# Short exercise
Convert the lines below, from the line with "The width and height of the screenshot is (715, 505)." up to and including the line with "coord(443,366)", into a numbered list, omitting any blank lines and leaving out the pictures.
Begin Task input
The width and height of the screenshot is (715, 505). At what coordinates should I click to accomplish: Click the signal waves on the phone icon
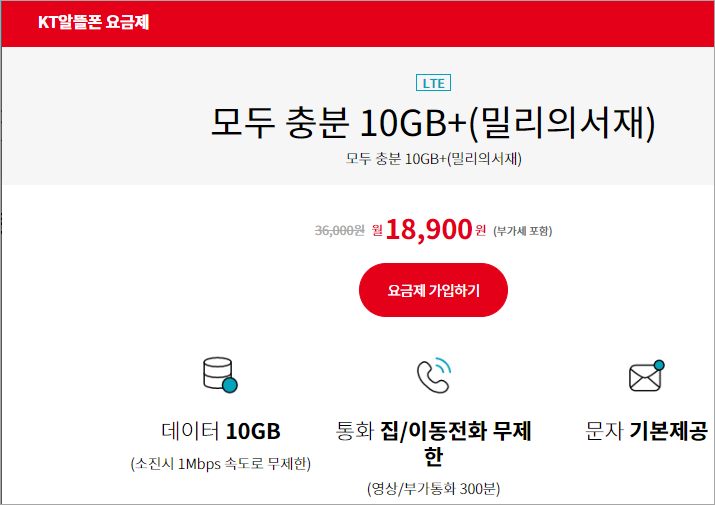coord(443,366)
End Task input
Begin Task input
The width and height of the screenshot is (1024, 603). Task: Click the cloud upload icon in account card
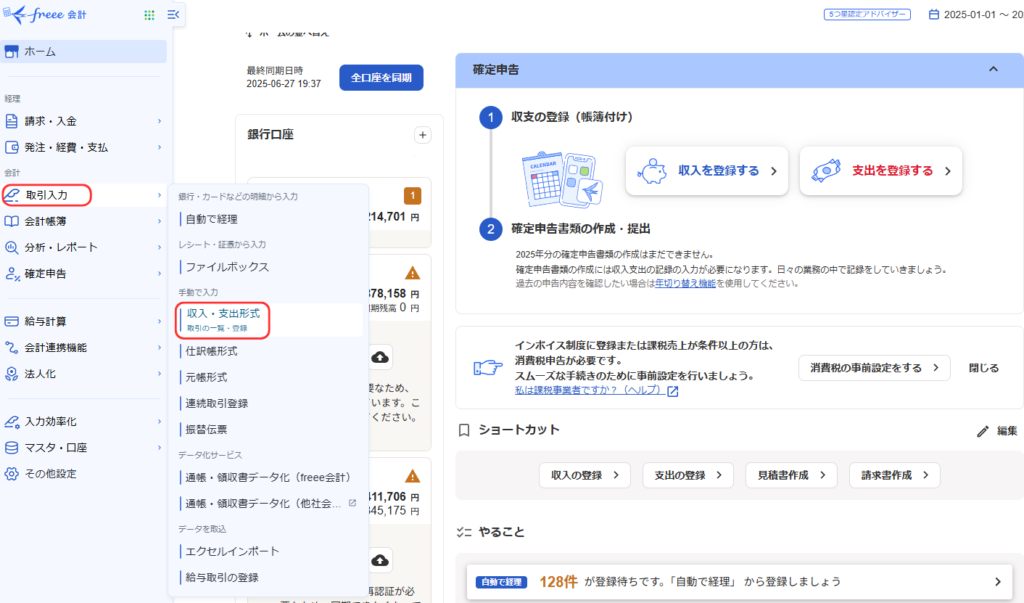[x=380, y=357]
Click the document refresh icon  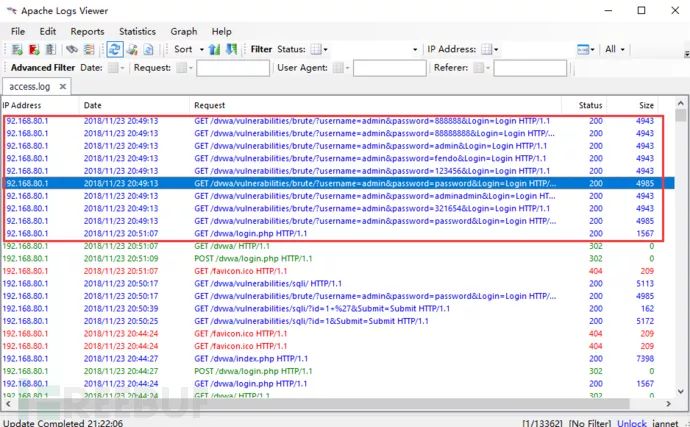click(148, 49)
End Task input
Begin Task input
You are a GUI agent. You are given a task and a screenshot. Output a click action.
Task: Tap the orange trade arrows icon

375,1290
End Task input
# Result of the task
1. The width and height of the screenshot is (715, 505). At what coordinates should I click to accomplish: Click the signal waves on the phone icon
2. coord(443,366)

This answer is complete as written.